O que se pede:
a) No texto sobre o tempo n'A Montanha Mágica, que consequência da castração de Úrano é apontada como absolutamente crucial para a construção do Cosmos?
b) No texto sobre o tempo n'A Montanha Mágica, reescreva o trecho que vai de "No princípio" até "e do Tempo.", substituindo "Gaia" por "Geia".
---------- Texto da página
A MONTANHA MÁGICA Revisited V
O TEMPO
A imagem, é um pormenor de uma pintura de Peter Paul Rubens - "Cronos" o Deus do Tempo a devorar um dos seus filhos (1636).
No princípio
era Úrano, o céu estrelado, e Gaia, a Terra. No que diz respeito à construção
do Cosmos, a castração de Úrano por parte do seu filho Cronos a pedido de Gaia,
a sua mãe, possui uma consequência absolutamente crucial: o nascimento do
Espaço e do Tempo.
Do “Espaço”,
porque Úrano sob o efeito de uma dor atroz por causa da mutilação foge para
o alto, e fica por assim dizer, colado ao tecto, libertando dessa forma o
espaço que separa o céu da Terra; e do “Tempo”, por uma razão filosófica mais
profunda: graças ao Espaço assim libertado, os filhos – os Titãs – vão poder
sair da Terra, de Gaia, a sua mãe. O que significa que é o Futuro, até então
comprimido pela pressão de Úrano sobre Gaia, que se abre (através dos filhos). A partir daqui as
gerações futuras vão habitar o presente.
Esta
história que encarnam nos Titãs que podem sair da Terra - são o movimento, o
desequilíbrio – e, por isso, a possibilidade da desordem. Com as novas
gerações, é a "dinâmica" mais do que a estabilidade, o "caótico" mais do que a "ordem", que entram em cena.
Facilmente percebemos a razão da antropofagia do Cronos, ele, mais do que ninguém, tem um
sério interesse em desconfiar dos filhos: foi ele quem mutilou o pai, Úrano.
Com efeito, compreendeu a que ponto os seus próprios filhos podiam constituir
uma ameaça à ordem, ao poder instalado, ou àquele que o detém. O que equivale a
dizer: que é preciso desconfiar do Tempo, factor de vida, sem dúvida, mas
também dimensão de todas as desordens e desequilíbrios futuros.
A Montanha
Mágica é um tratado filosoficamente vivido da experiência do Tempo. É “o”
romance do Tempo num duplo sentido: histórico, enquanto quadro interior de uma "época", e do Tempo puro em si-mesmo: o
curso do tempo, a sua relatividade a sua transitoriedade, ou, pelo contrário, a sua circularidade.
O que é o
tempo, com quais dos cinco sentidos se apreende o tempo, interroga-se Hans
Castorp.
--------------------
---------- Material fornecido
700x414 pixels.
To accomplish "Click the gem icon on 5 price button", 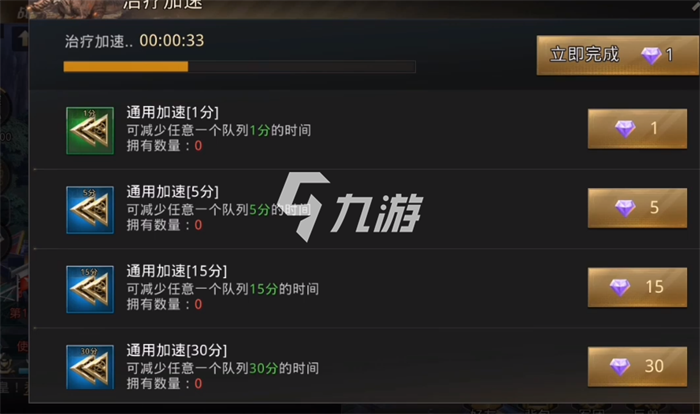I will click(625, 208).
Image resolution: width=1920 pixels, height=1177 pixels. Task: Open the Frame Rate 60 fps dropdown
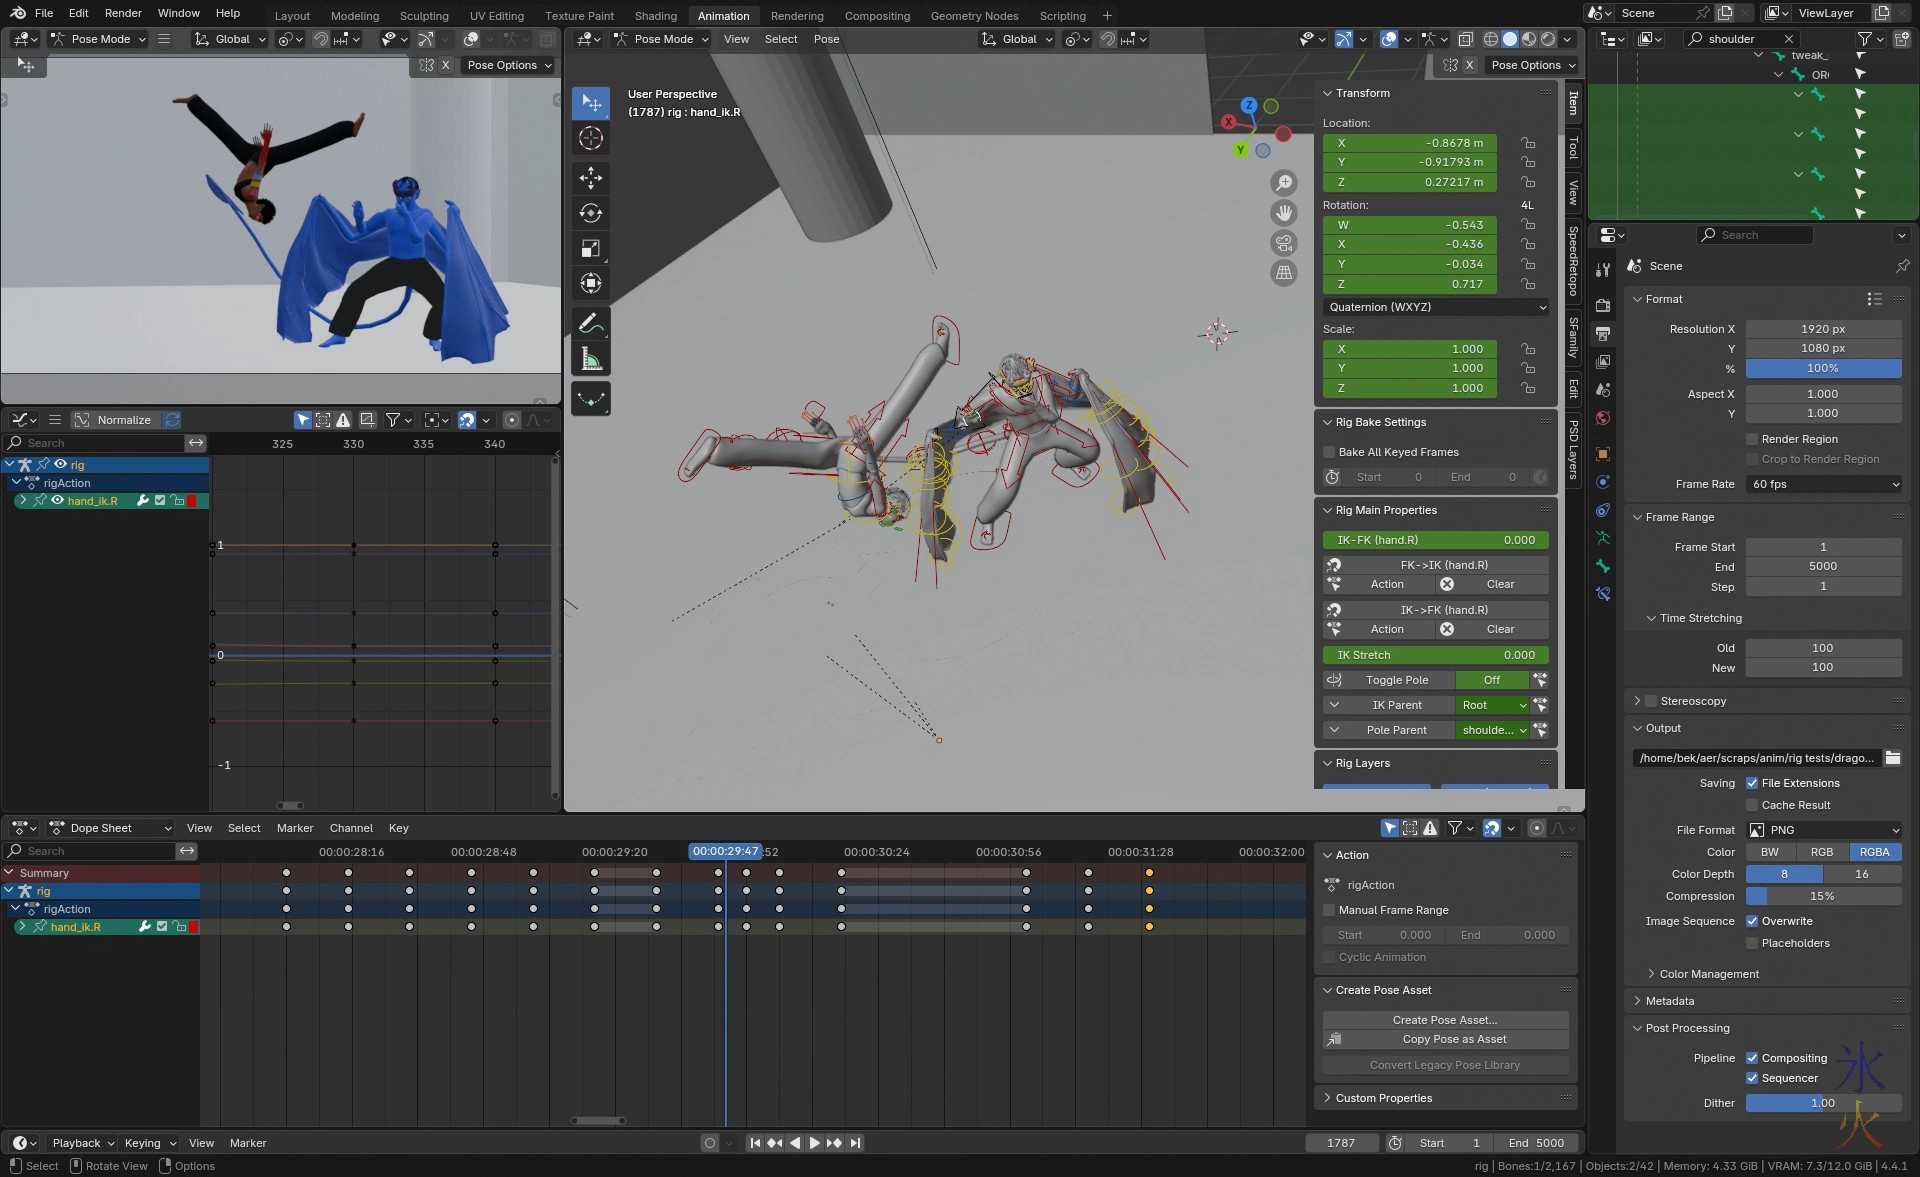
--------------------
Respostas abaixo:
a) O nascimento do Espaço e do Tempo.

b)
No princípio
era Úrano, o céu estrelado, e Geia, a Terra. No que diz respeito à construção
do Cosmos, a castração de Úrano por parte do seu filho Cronos a pedido de Geia,
a sua mãe, possui uma consequência absolutamente crucial: o nascimento do
Espaço e do Tempo.